Bandicoot P0 H&E Sagittal — Comparative Brain Anatomy

**Sagittal Series Through the Head of a Newborn Bandicoot (Perameles nasuta MS216)**

Biology of Perameles nasuta

Perameles nasuta (the long-nosed bandicoot) is found along the Eastern Australian coast from Queensland to Victoria. Adult body weight is about 700 g and the nocturnal species is omnivorous, subsisting on soil-dwelling invertebrates, fungi and plants. It’s most distinctive adult feature is it’s long nose, but at the age of the specimen below the snout is blunt and covered by an oral shield.

Methods

This specimen (listed as Perameles nasuta in Museum records) is part of the JP Hill collection currently at the Museum für Naturkunde Berlin. It had been collected in 1903 and fixed in Zenker’s solution. It is a newborn bandicoot of 14 mm GL and 7 mm HL. The head had been sectioned longitudinally (parasagittally) at a thickness of 10 µm and stained with what appears to be haematoxylin and eosin.

The sections at approximately 220 µm intervals were photographed with the aid of a Zeiss Axioplan2 fitted with an AxioCam MRc5 camera. All images were calibrated by photographing a scale bar at the same magnification. Images were placed in Adobe Illustrator 2021 and delineated. Developmental regions (i.e. neuroepithelium) destined to give rise to adult structures have been denoted by the adult structure’s name with an asterisk (e.g. Cx* denotes the developmental field of the cerebral isocortex).

Observations

The observations that can be made on this specimen are broadly similar to those already made for MS221 (bandicoot newborn frontally sectioned head). In general, the central nervous system, cranial skeleton and craniofacial musculature in newborn bandicoots are intermediate in differentiation between those features in a newborn dasyurid (e.g. quoll) and a newborn macropod (e.g. tammar wallaby).
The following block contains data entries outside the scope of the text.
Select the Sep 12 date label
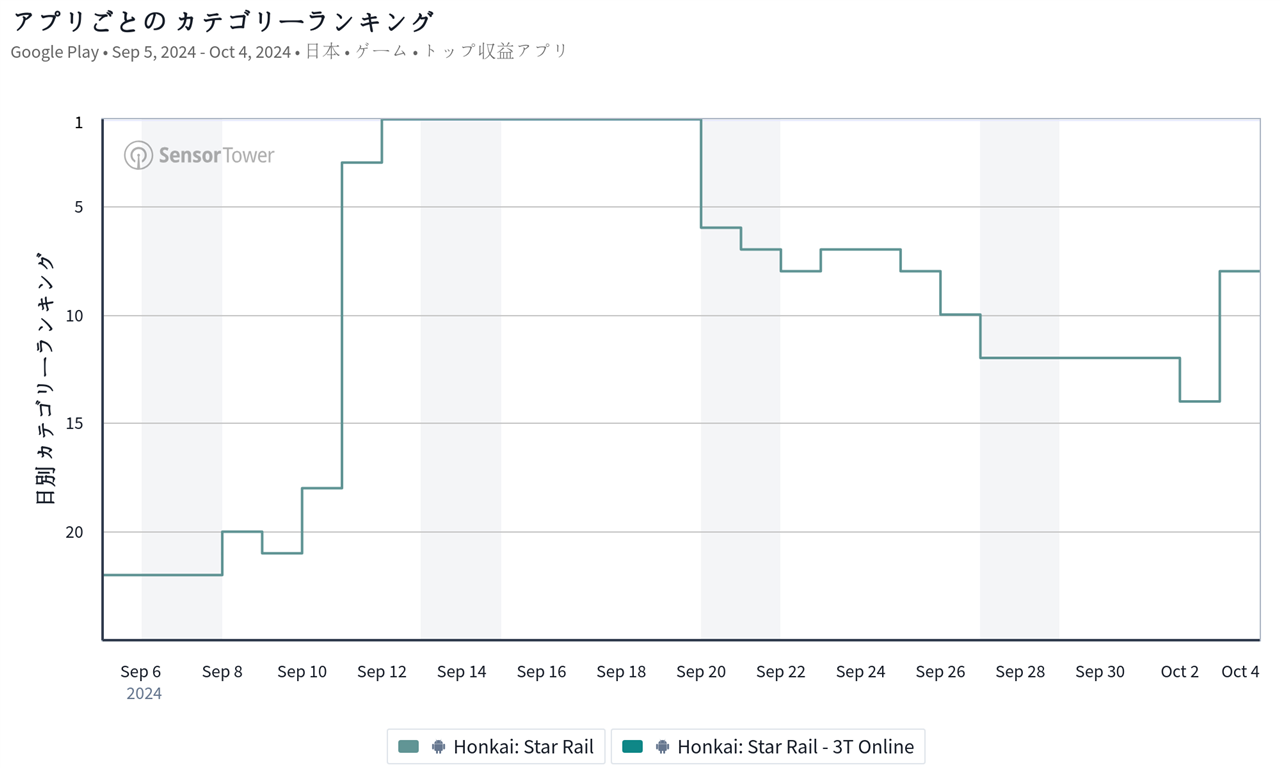The image size is (1280, 768). (382, 672)
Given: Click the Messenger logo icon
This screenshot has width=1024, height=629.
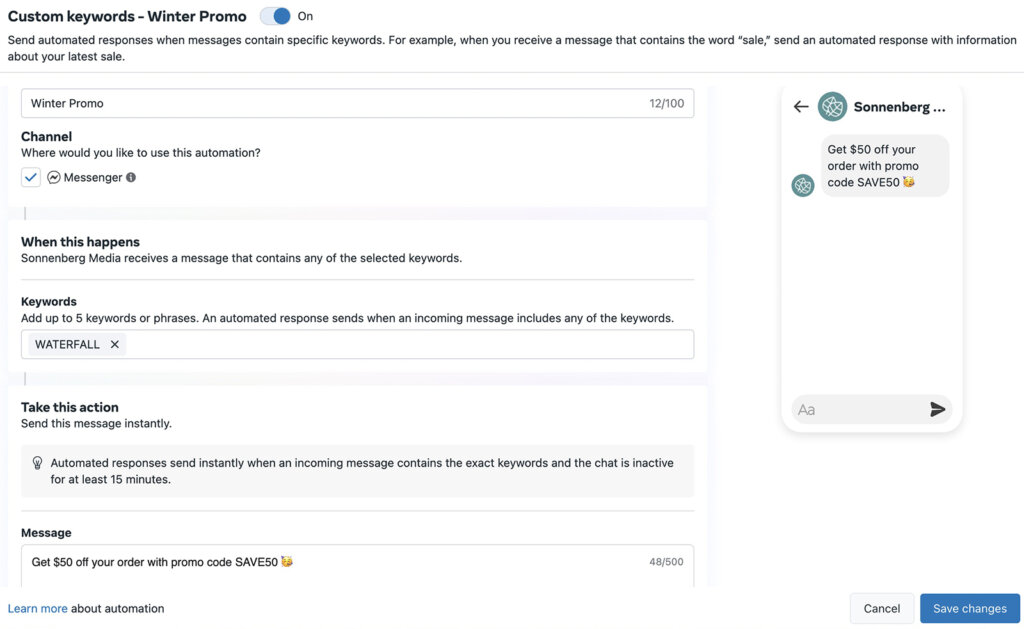Looking at the screenshot, I should pos(54,177).
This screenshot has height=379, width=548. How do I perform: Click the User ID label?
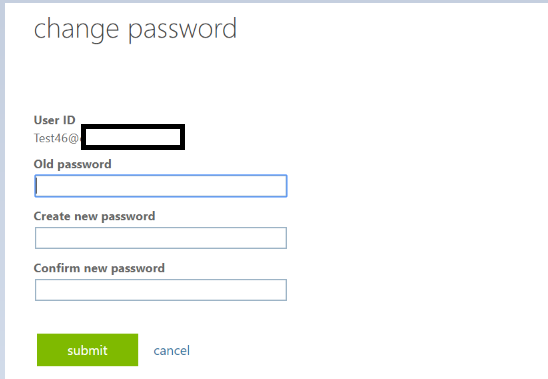click(55, 120)
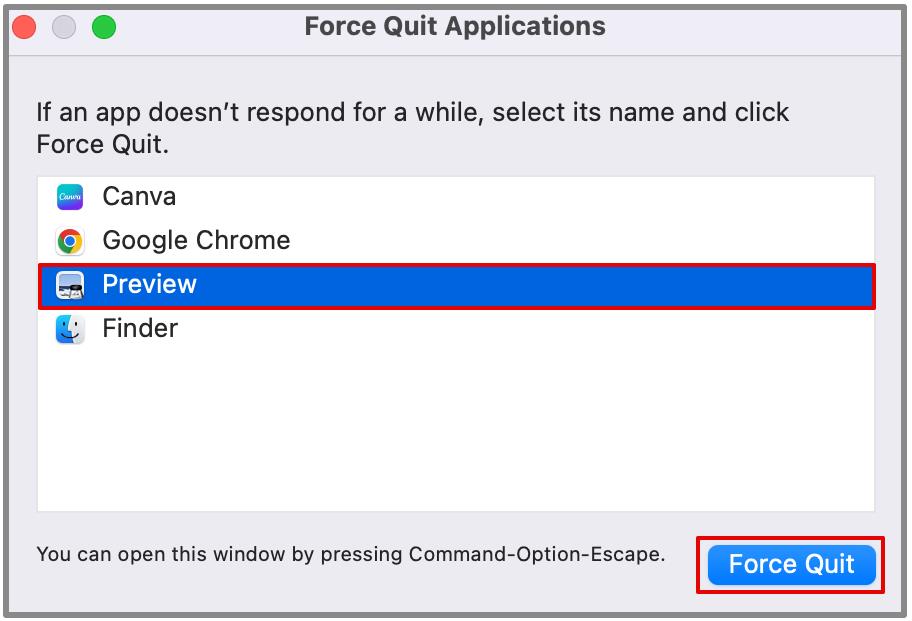Click the Google Chrome logo icon
Viewport: 912px width, 621px height.
click(x=70, y=241)
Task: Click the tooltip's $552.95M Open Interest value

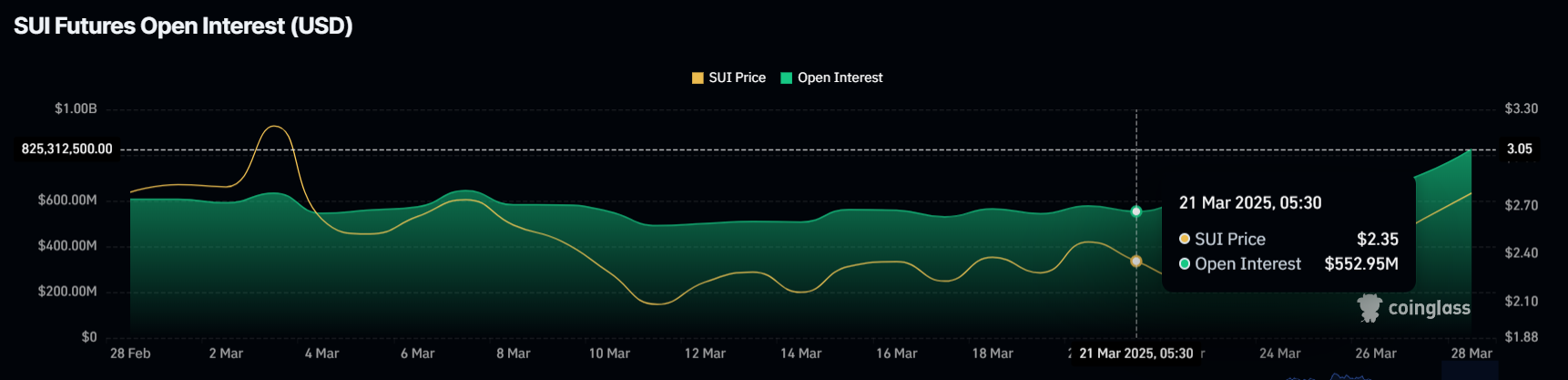Action: [1361, 264]
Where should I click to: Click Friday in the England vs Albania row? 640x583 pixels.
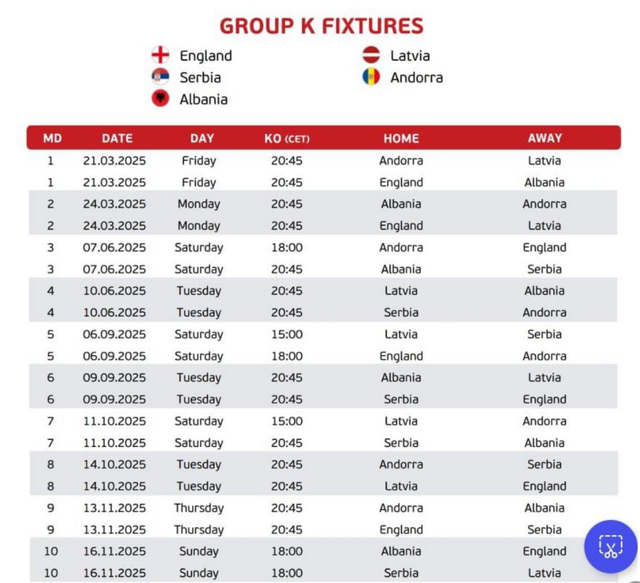click(x=199, y=182)
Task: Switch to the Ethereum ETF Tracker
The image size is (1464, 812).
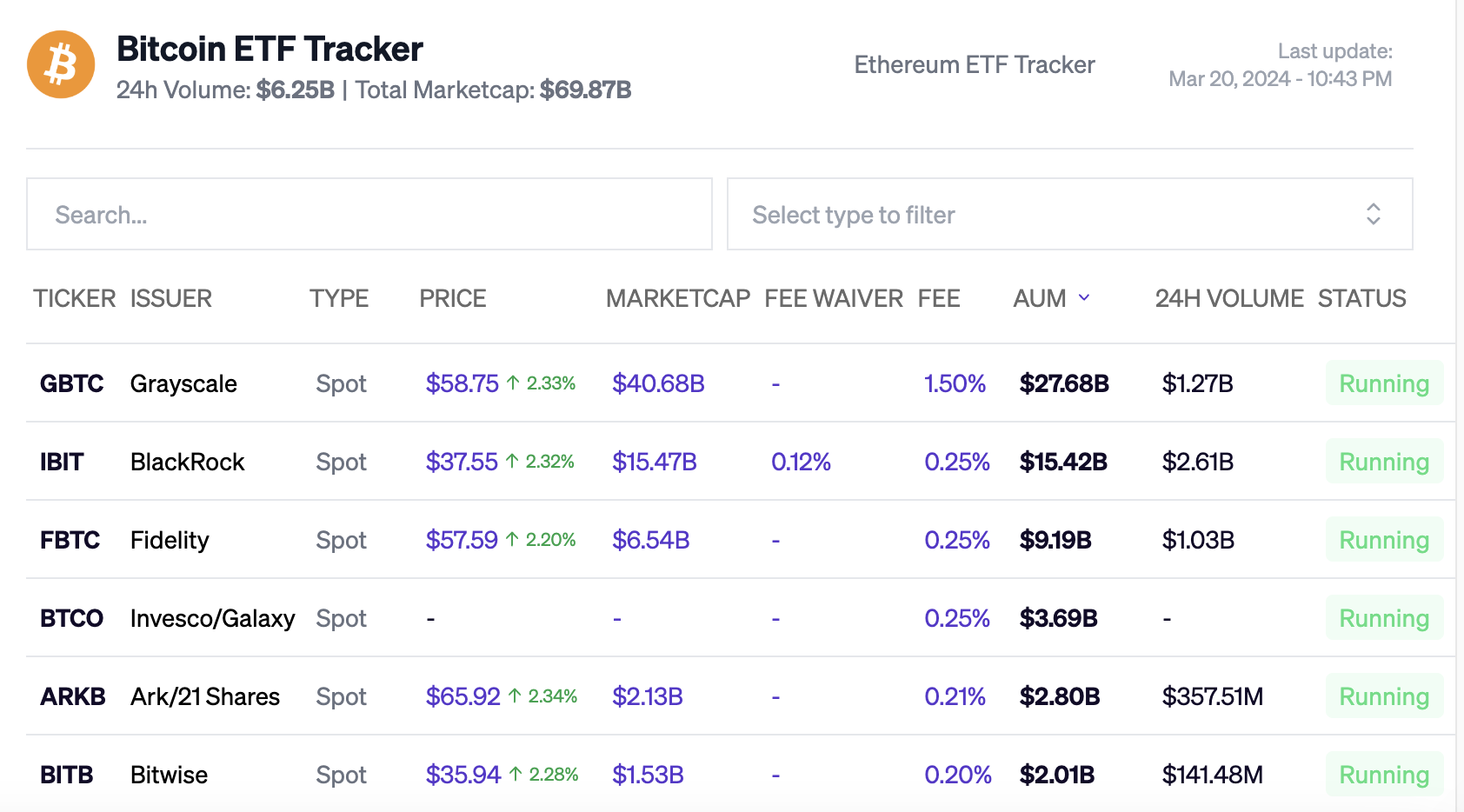Action: (975, 63)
The nasal cavity has distinct respiratory and olfactory epithelium (plates 2 to 5, 8 to 10), but the olfactory bulb (OB in plates 3 to 7) is still in a primitive state without clear lamination. The piriform (primary olfactory) cortex (Pir in plates 2, 10) is still very immature and poorly laminated.

The rest of the telencephalon consists of an immature cerebral isocortex (Cx in plates 2 to 11), a poorly defined hippocampal inflexure (Hi in plates 2 to 9), and immature basal ganglia (Cd, Pu) receiving neurons from the lateral and medial ganglionic eminences (lge, mge in plates 2 to 5, 8 to 10).
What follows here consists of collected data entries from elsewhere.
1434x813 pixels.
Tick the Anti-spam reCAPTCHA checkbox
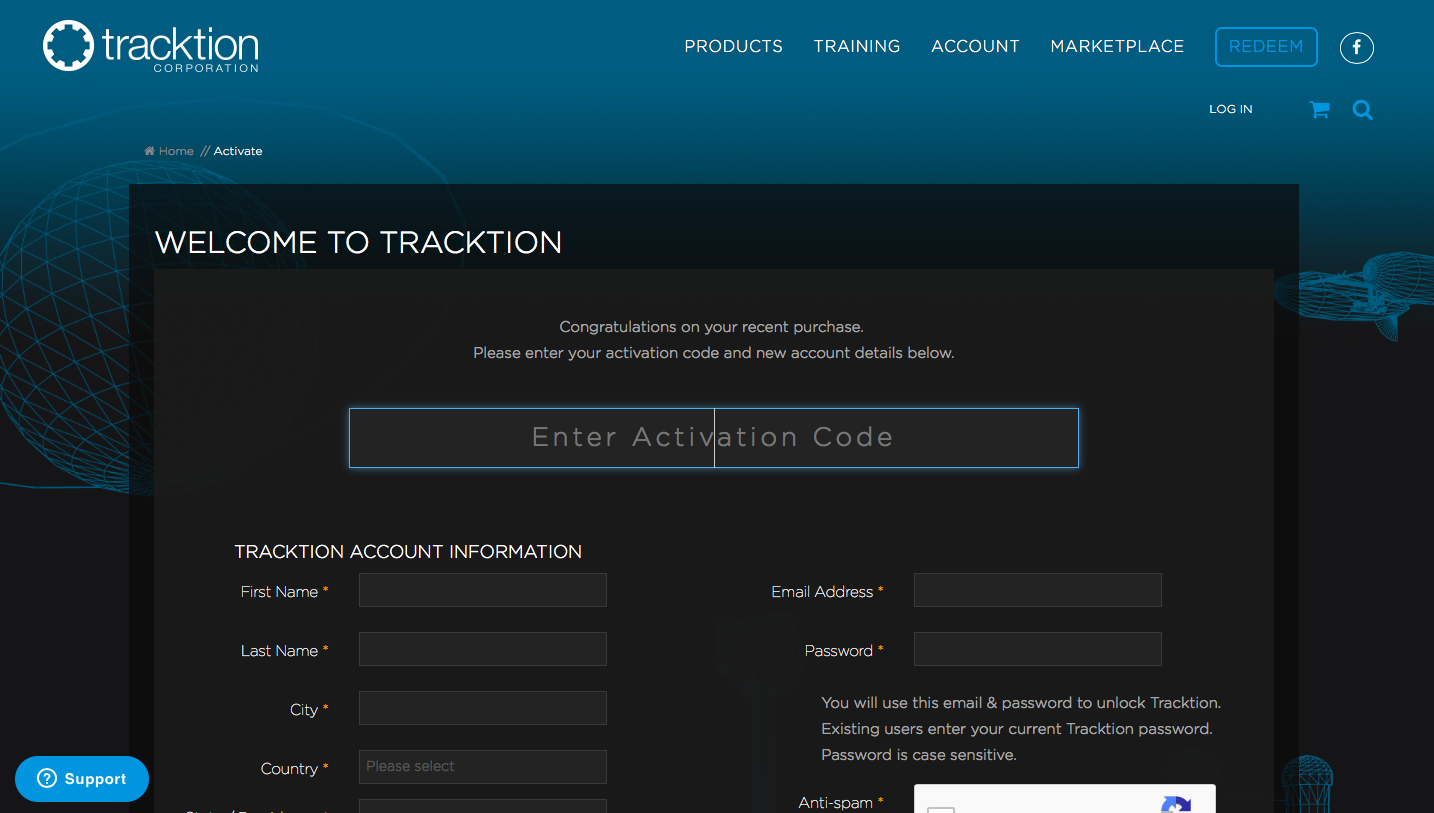tap(941, 808)
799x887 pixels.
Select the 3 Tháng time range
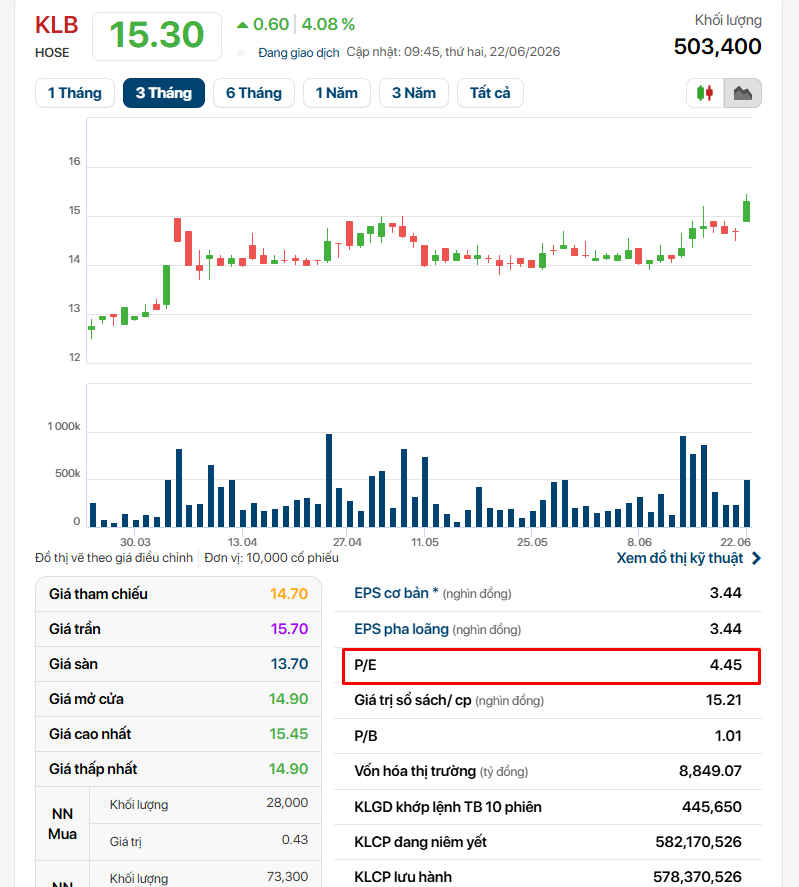(x=164, y=93)
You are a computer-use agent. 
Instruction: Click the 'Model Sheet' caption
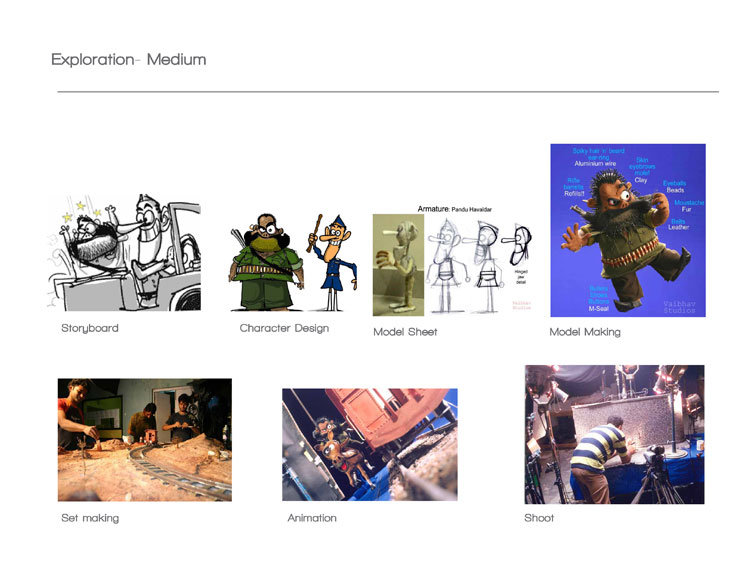pos(405,331)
The hypothalamus (plates 4 to 7) is mostly neuroepithelium surrounding the rostral (ventral) third ventricle. Optic (OptRe in plates 6 and 7), infundibular (InfRe in plates 6, 7) and mammillary (MRe in plate 7) recesses of the third ventricle are visible.

The diencephalon (plates 4 to 7) has three distinct prosomeres (p1, 2, 3) arranged caudorostrally. Postmitotic neuronal populations are minimal and it is difficult to discern any thalamic nuclei apart from the LG (plate 4).
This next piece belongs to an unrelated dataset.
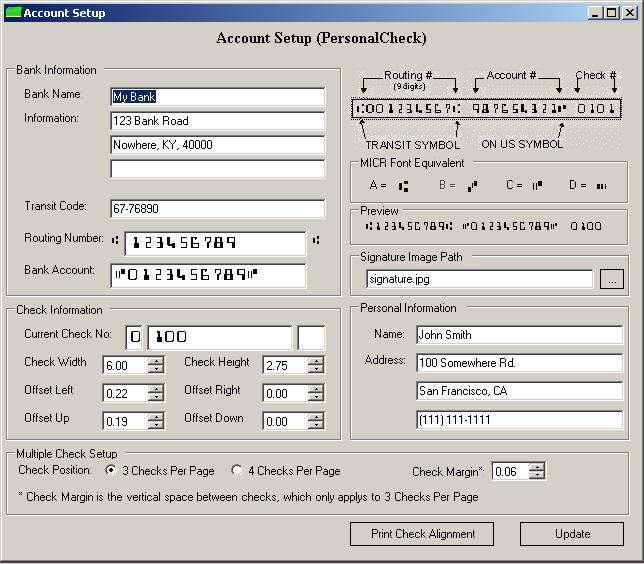Viewport: 644px width, 564px height.
Task: Click the Routing Number MICR field
Action: pos(215,243)
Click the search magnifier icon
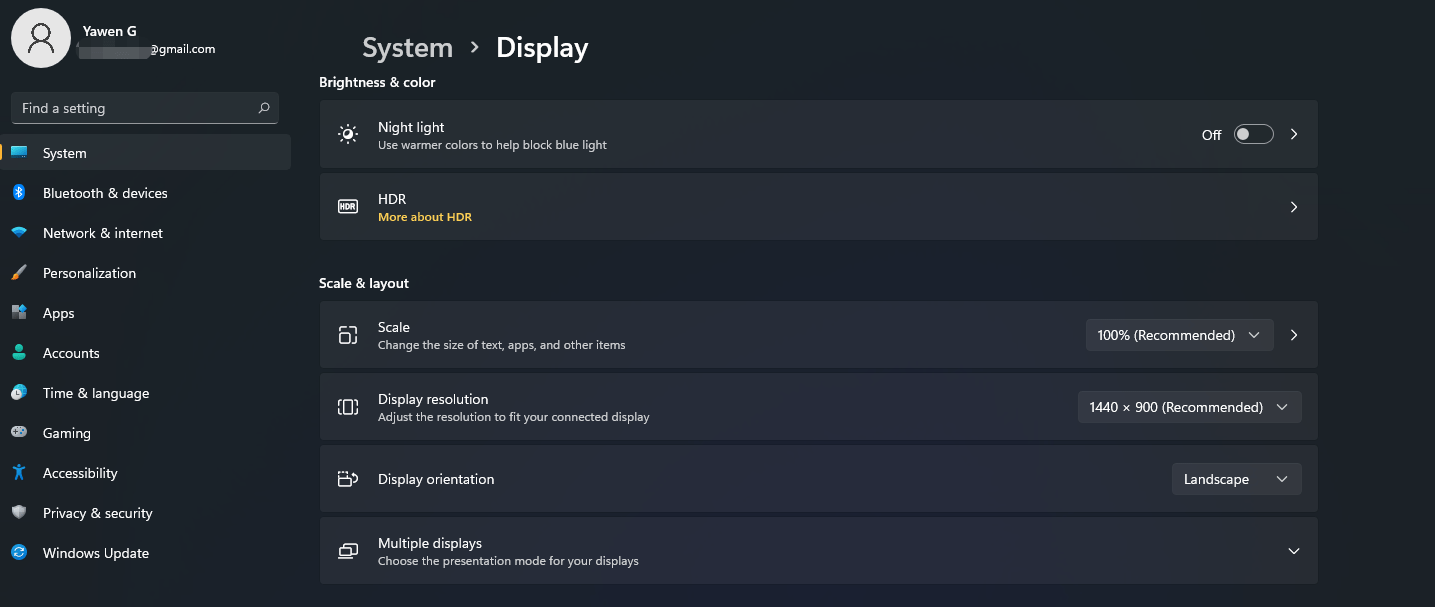This screenshot has width=1435, height=607. (264, 108)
The brainstem is more advanced in this species at birth than the newborn dasyurid, but not as differentiated as the newborn tammar wallaby. The trigeminal sensory nuclear complex (Pr5, Sp5O, Sp5I, Sp5C; plates 3 to 9) is easily distinguished. This would be consistent with a major role for trigeminal somatosensation in analysing the environment and feeding information to the brainstem reticulospinal pathways for co-ordination of forelimb movement.

The cerebellum is of a similar level of differentiation to an E14 rat (plates 2 to 11), with very few postmitotic cells and only rudimentary inferior and superior cerebellar peduncles (plates 3, 7, 9). Precerebellar nuclei are also rudimentary, with the inferior olivary complex (IO in plate 5 to 7) present, but not pontine nuclei.

The spinal cord is most differentiated in the cervical region (e.g. plates 5 to 7), but even here there is very limited differentiation of the dorsal (sensory) horn.

Acknowledgements

I would like to thank Dr Peter Giere of the MfN, Berlin Germany, for access to the collection and for all his kind help during the work.

References

Diogo R, Bello-Hellegouarch G, Kohlsdorf T, Esteve-Altava B, Molnar JL (2016) Comparative myology and evolution of marsupials and other vertebrates with notes on complexity, bauplan, and “scala naturae”. Anat Rec 299, 1224-1255.

Schneider NY, Gurovich Y (2017) Morphology and evolution of the oral shield in marsupial neonates including the newborn monito del monte (Dromiciops gliroides, Marsupialia Microbiotheria) pouch young. J Anat 231, 59-83.